(Stored data)
_____

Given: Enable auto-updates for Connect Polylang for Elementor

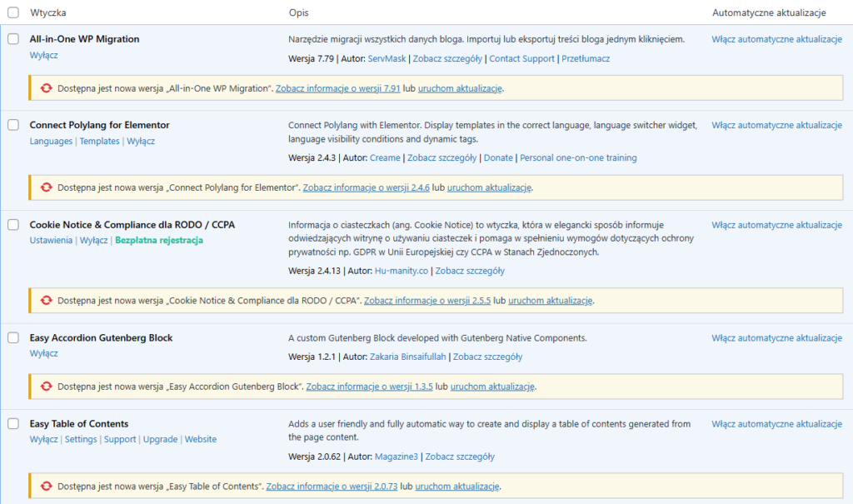Looking at the screenshot, I should [x=776, y=125].
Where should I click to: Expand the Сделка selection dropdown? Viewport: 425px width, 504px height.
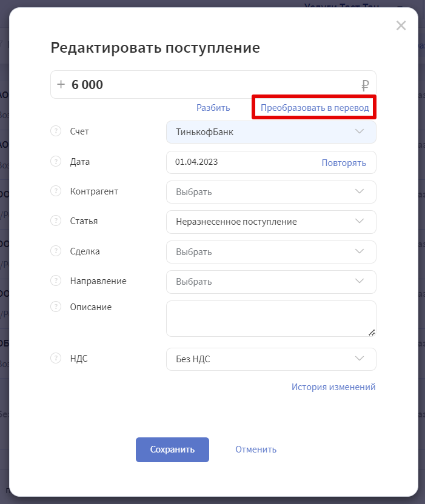click(271, 252)
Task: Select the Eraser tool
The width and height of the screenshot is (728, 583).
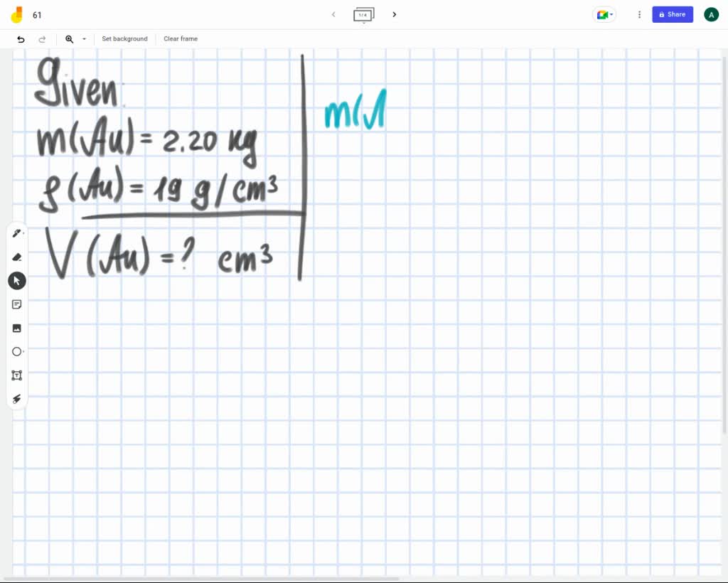Action: tap(17, 257)
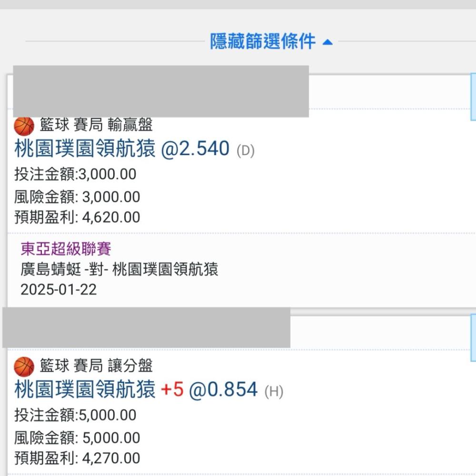Click the (D) odds type marker
This screenshot has width=476, height=476.
point(246,150)
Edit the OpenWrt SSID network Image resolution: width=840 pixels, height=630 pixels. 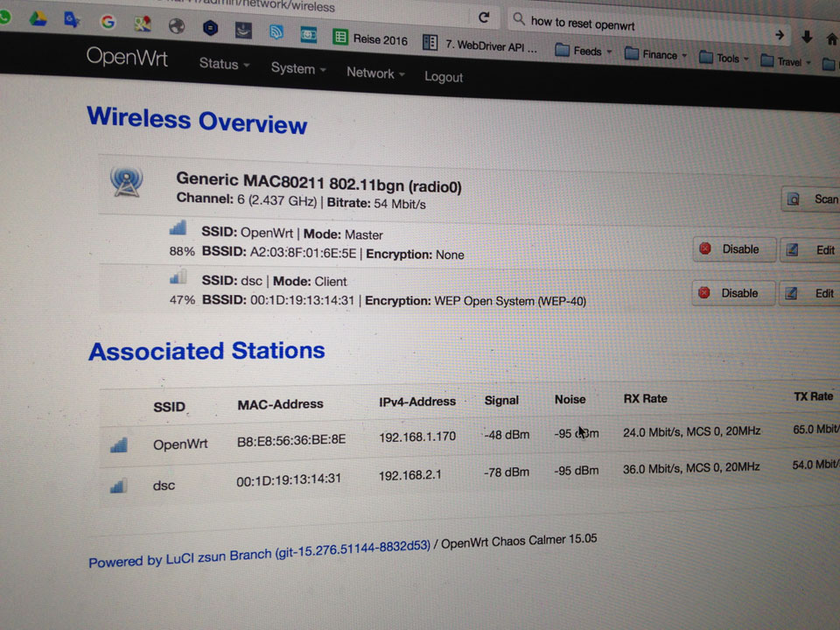(812, 250)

_____

▶ **What to do**: Needed here is a verbatim copy of the data from the first line through the line with "Task: Select the Eraser tool", without pictures.

▶ **Exercise solution**:
Given: Enable auto-updates for Connect Polylang for Elementor

Looking at the screenshot, I should [x=776, y=125].
Where should I click to: Expand the Сделка selection dropdown? Viewport: 425px width, 504px height.
click(271, 252)
Task: Select the Eraser tool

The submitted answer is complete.